Guðmundur Þorsteinsson

Personal information
- Born: 1 October 1942 Reykjavík, Kingdom of Iceland
- Died: 16 January 2011 (aged 68)
- Nationality: Icelandic
- Listed height: 200 cm (6 ft 7 in)

Career information
- Playing career: 1958–1965
- Position: Center
- Number: 22

Career history

As player:
- 1958–1965: ÍR

As coach:
- 1968–1969: Iceland
- 1970: KR
- 1971: Njarðvík
- 1972: Iceland
- 1974–1976: Valur

Career highlights and awards
- As player: 5x Icelandic league champion (1960–1964);

= Guðmundur Þorsteinsson =

Icelandic basketball player and coach (1942–2011)

Guðmundur Þorsteinsson (1 October 1942 – 16 January 2011) was an Icelandic basketball player and coach. Playing the center position, he was considered one of the best Icelandic basketball players of his generation and was a key player in ÍR's domination of the Icelandic championship in the early sixties. He was forced to retire from basketball at the age of 22 due to a serious illness.

==Basketball career==
===Club career===
Guðmundur was a key member of the ÍR team that did not lose a game in the Icelandic tournament from 1960 to 1964, winning five straight national championships. He was the first Icelander to score in a continental competition when he scored ÍR's first point from a free throw in a 71-17 victory against Collegians from Belfast in the first round of the 1964–65 FIBA European Champions Cup (now called EuroLeague). His last career game came in the first leg of the second round of the Champions Cup against ASVEL on 10 January 1965, where he scored 9 points in a 42-74 loss.

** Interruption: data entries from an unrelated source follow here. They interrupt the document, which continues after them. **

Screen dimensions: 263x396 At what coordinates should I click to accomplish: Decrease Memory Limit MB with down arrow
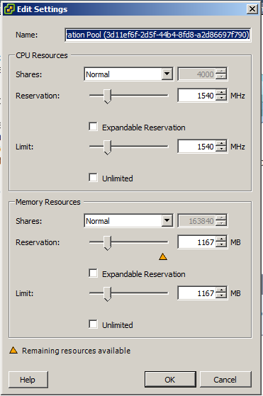[222, 296]
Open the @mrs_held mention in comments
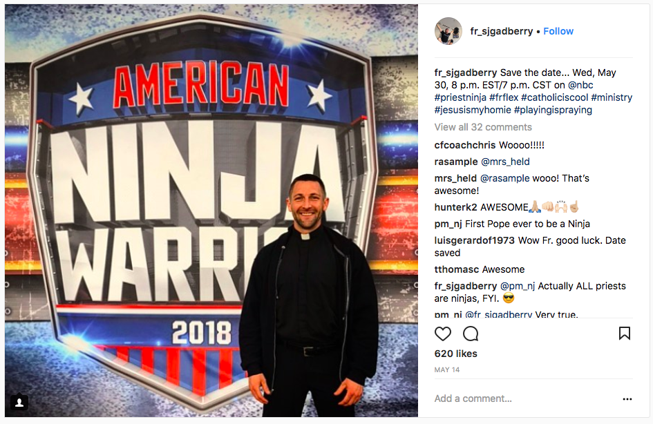 [x=505, y=162]
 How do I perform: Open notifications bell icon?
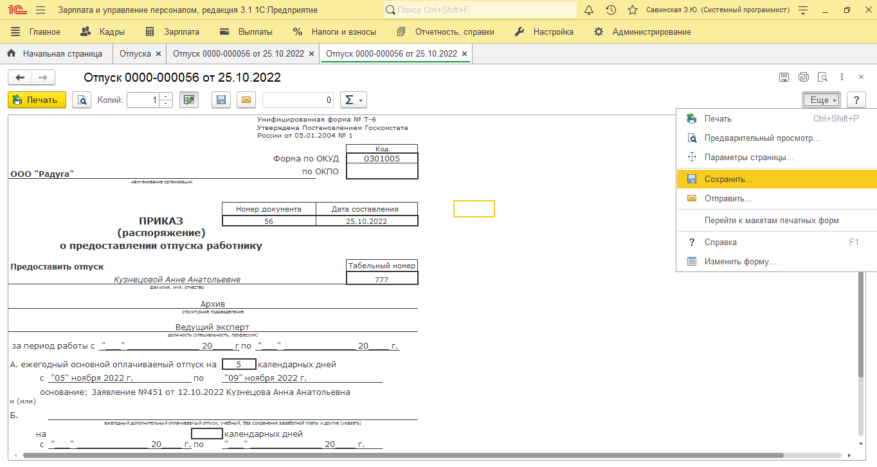coord(589,10)
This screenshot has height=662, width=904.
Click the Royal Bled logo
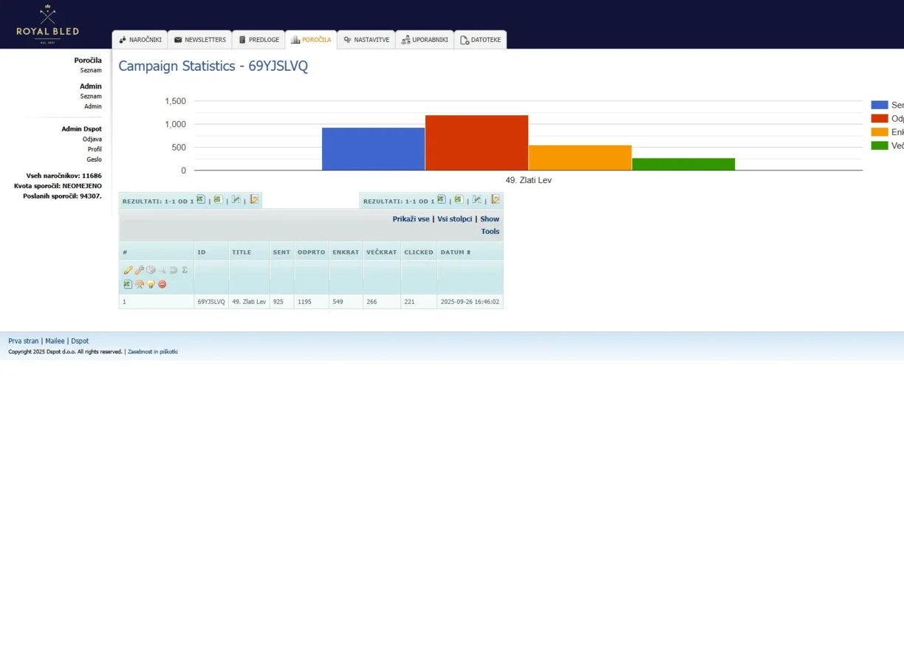point(48,24)
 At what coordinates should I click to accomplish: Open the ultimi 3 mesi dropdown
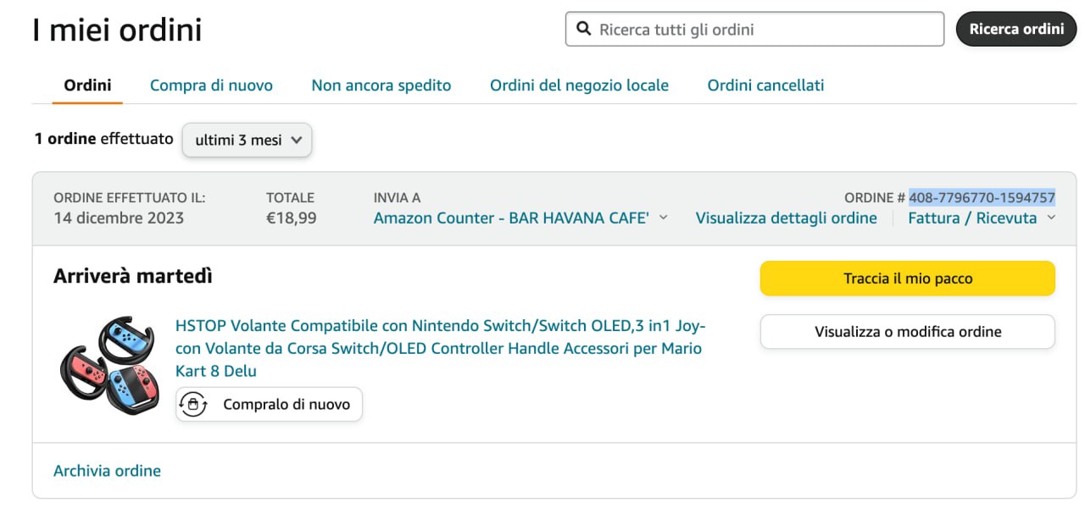point(248,141)
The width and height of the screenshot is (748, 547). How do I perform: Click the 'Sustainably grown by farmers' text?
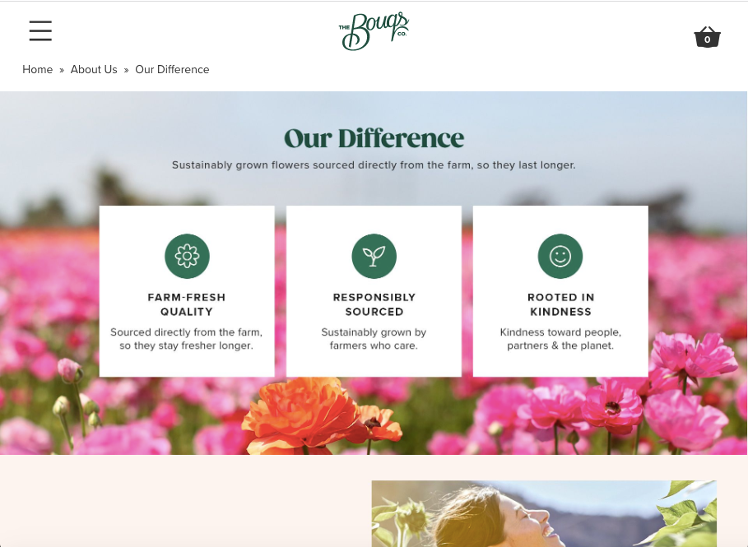(374, 339)
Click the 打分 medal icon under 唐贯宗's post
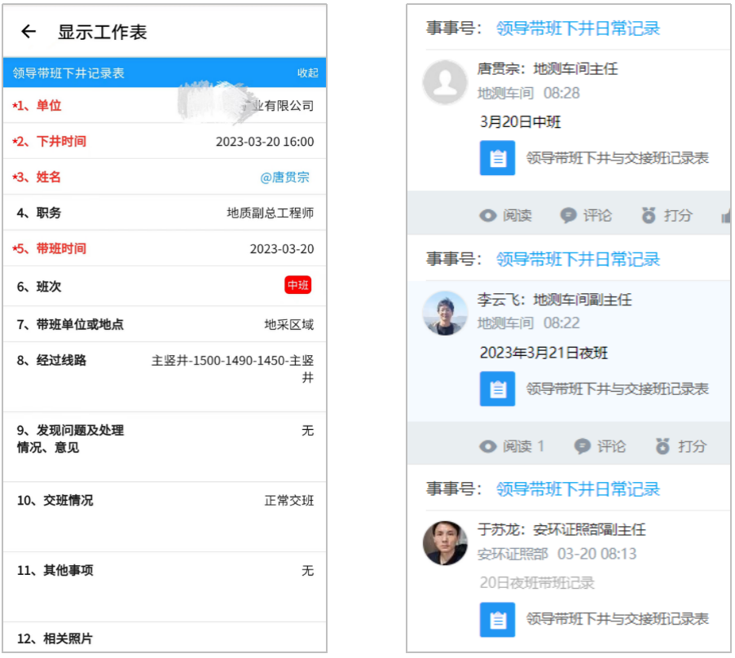 pos(649,216)
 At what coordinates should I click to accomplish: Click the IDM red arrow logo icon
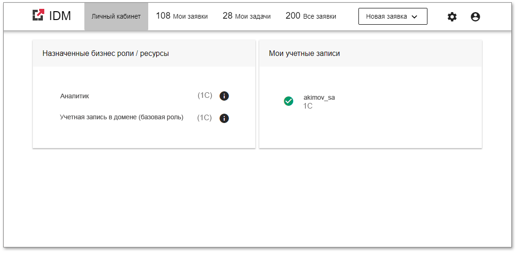pyautogui.click(x=38, y=15)
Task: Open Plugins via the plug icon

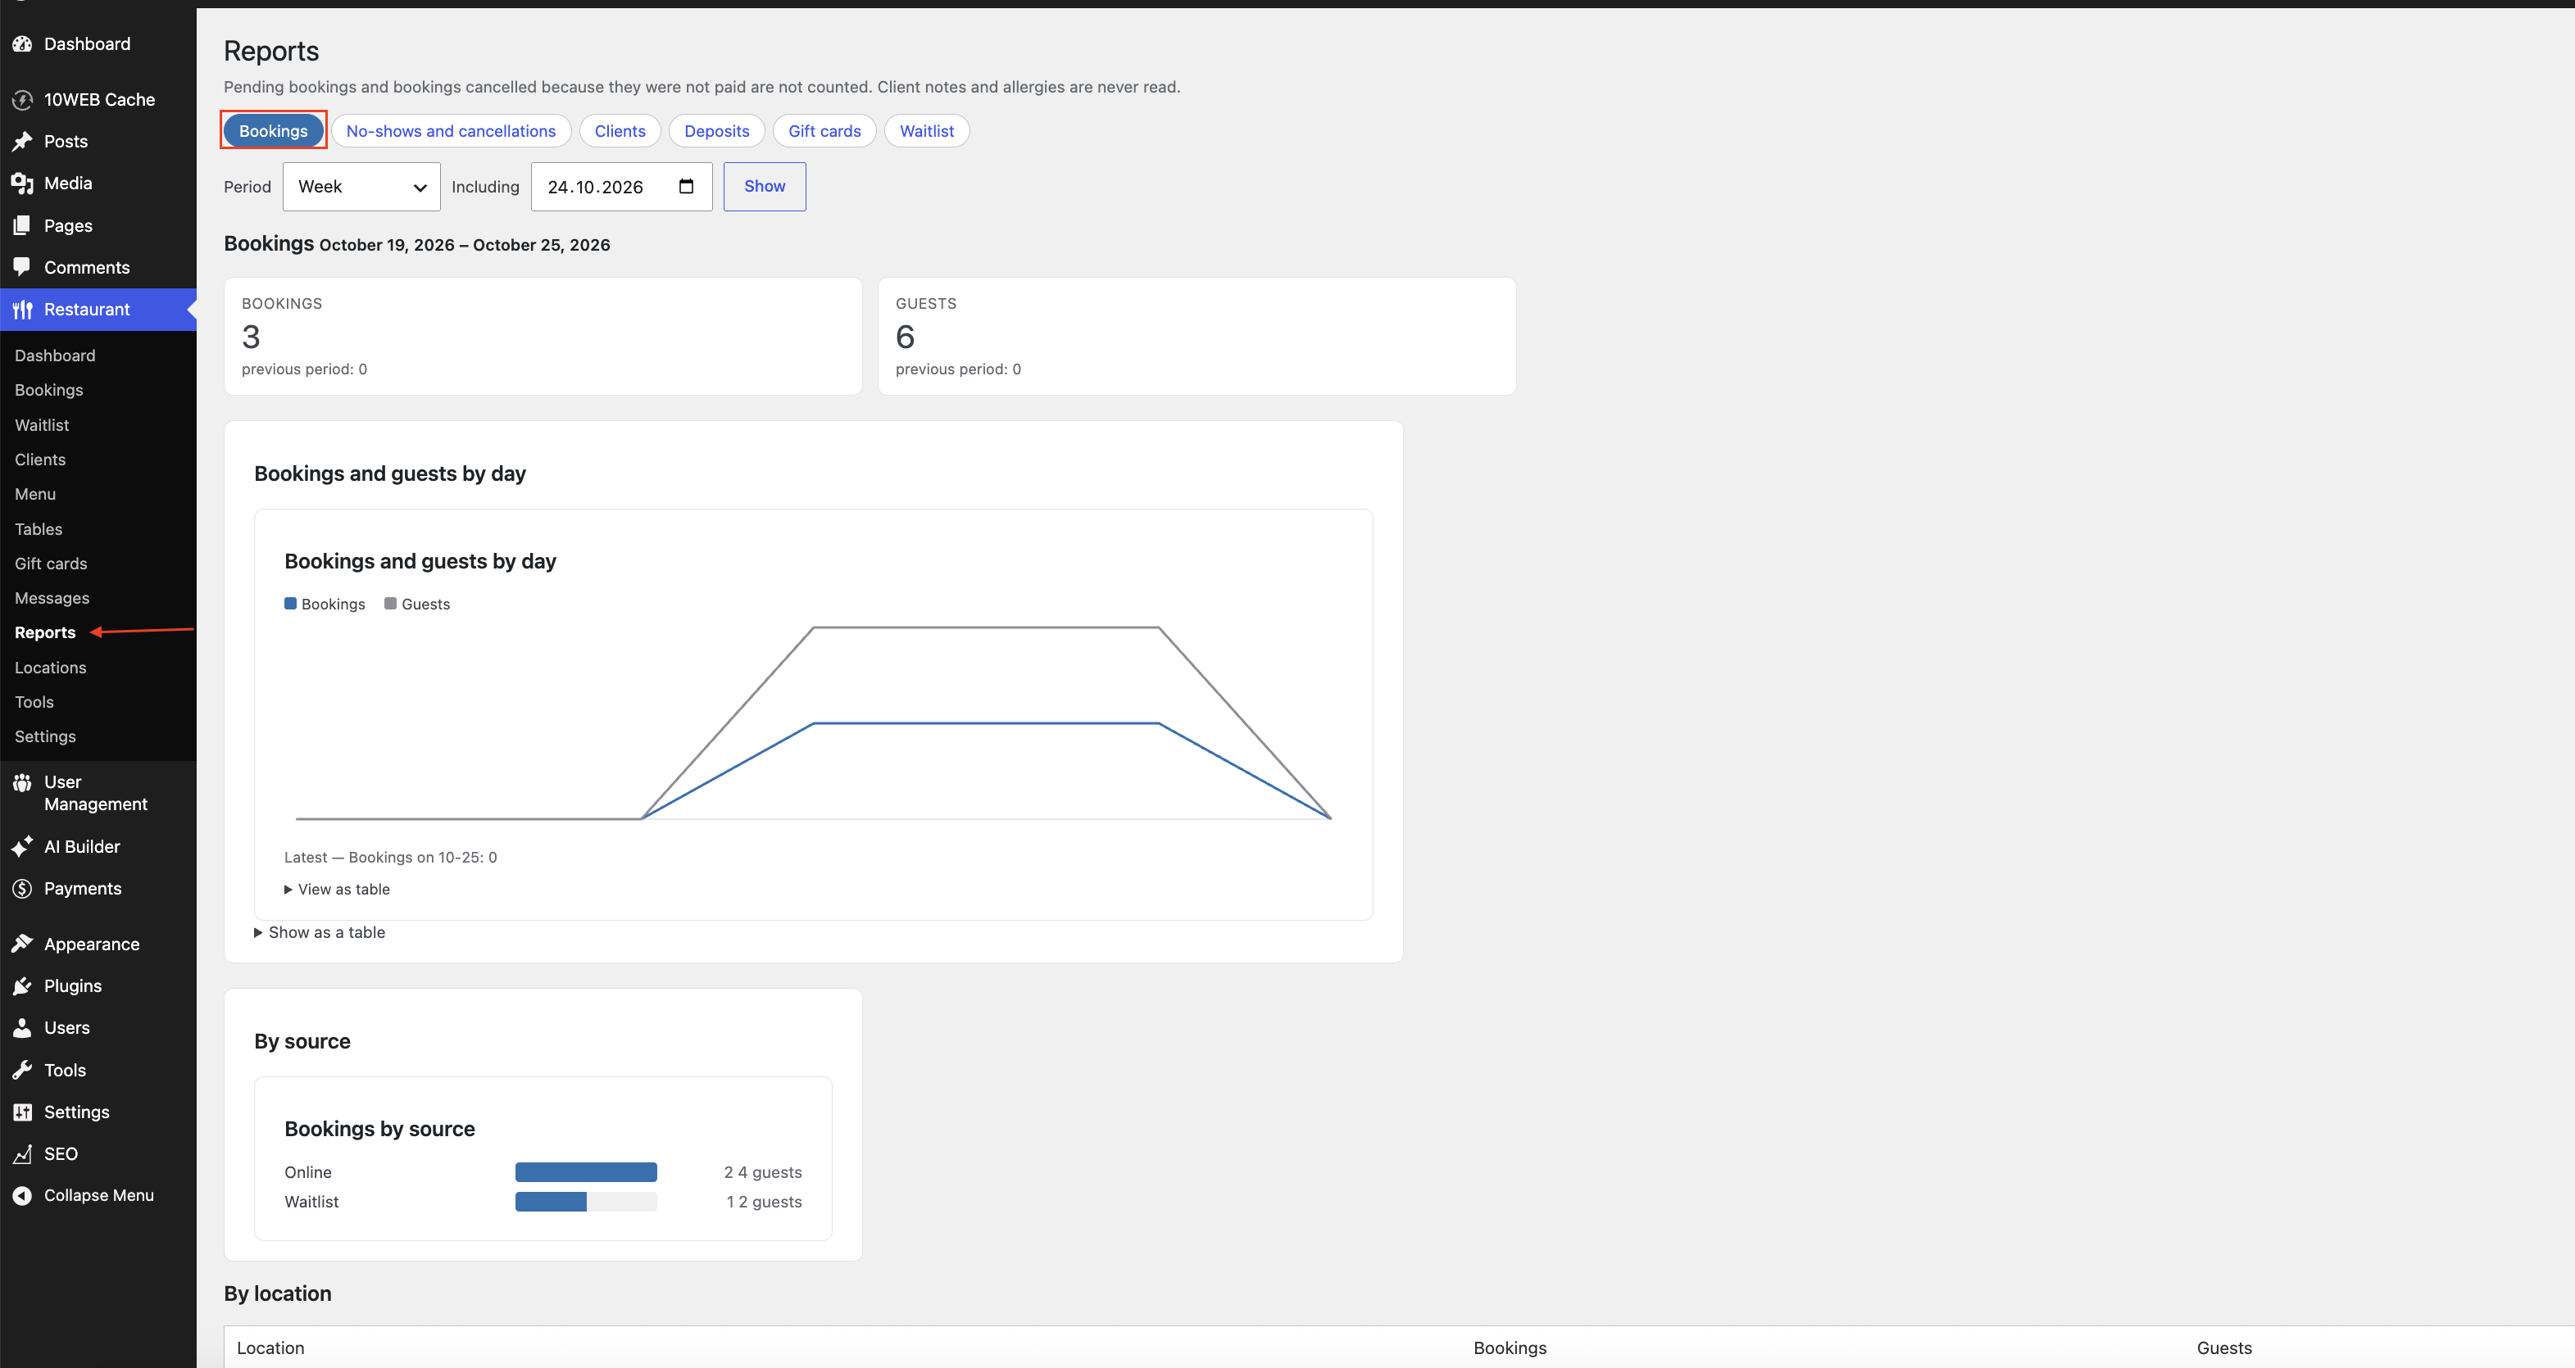Action: (x=22, y=986)
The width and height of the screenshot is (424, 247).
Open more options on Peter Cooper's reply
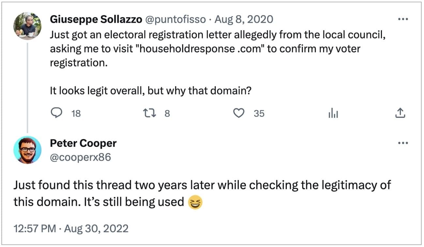[403, 143]
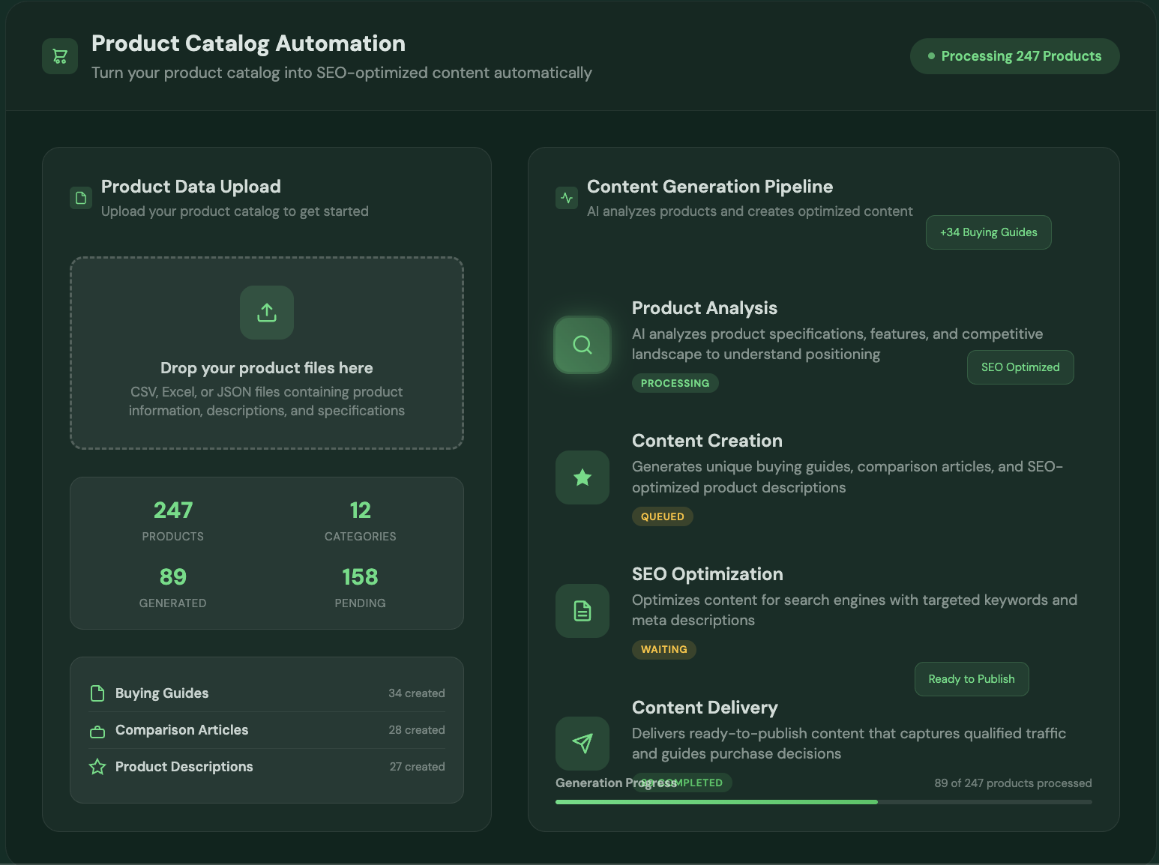Click the document icon for SEO Optimization
The height and width of the screenshot is (865, 1159).
[x=582, y=610]
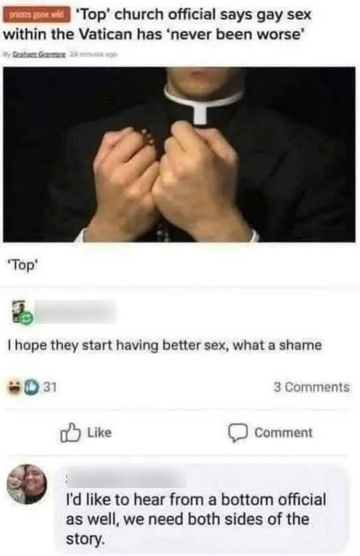Open the post author's profile picture
The width and height of the screenshot is (360, 556).
[21, 310]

===National team career===
Guðmundur played 6 games for the Icelandic national basketball team from 1961 to 1962.

===Coaching career===
After his playing career ended, Guðmundur coached Haukar, KR, Njarvík and Valur. He also served as the head coach of the Icelandic men's national basketball team from 1968 to 1969 and again in 1972.

====Controversies====
On 14 March 1971 Njarðvík, which was coached by Guðmundur, met KR in their last game of the season. The game was meaningless for both teams, Njarðvík was already relegated and while KR was in second place, rivals ÍR had already secured the first place and the national championship. Before the game, Njarðvík only had four players ready to play so they turned to player of rival team HSK, Sigurður Valur, to fill the fifth spot. KR on the other hand fielded a former player of theirs named Gunnar Gunnarsson, who was playing for Skallagrímur in the second-tier 2. deild karla. In the last minutes of the game one of the Njarðvík's players fouled out so Guðmundur substituted himself in, finishing the game in his dress pants and scoring two points. After the game, the national newspapers were outraged, calling the game The travesty game (Icelandic: Skrípaleikurinn) and lamenting the disrespect by both teams towards the game. In the end the results of the game were nulled and the teams ordered to play it again. In the rematch, KR won a convincing 99-61 victory.

===Titles===
- Icelandic Champion: 1960, 1961, 1962, 1963, 1964

==Death==
Guðmundur died on 16 January 2011, at the age of 68, after battling an unspecific illness.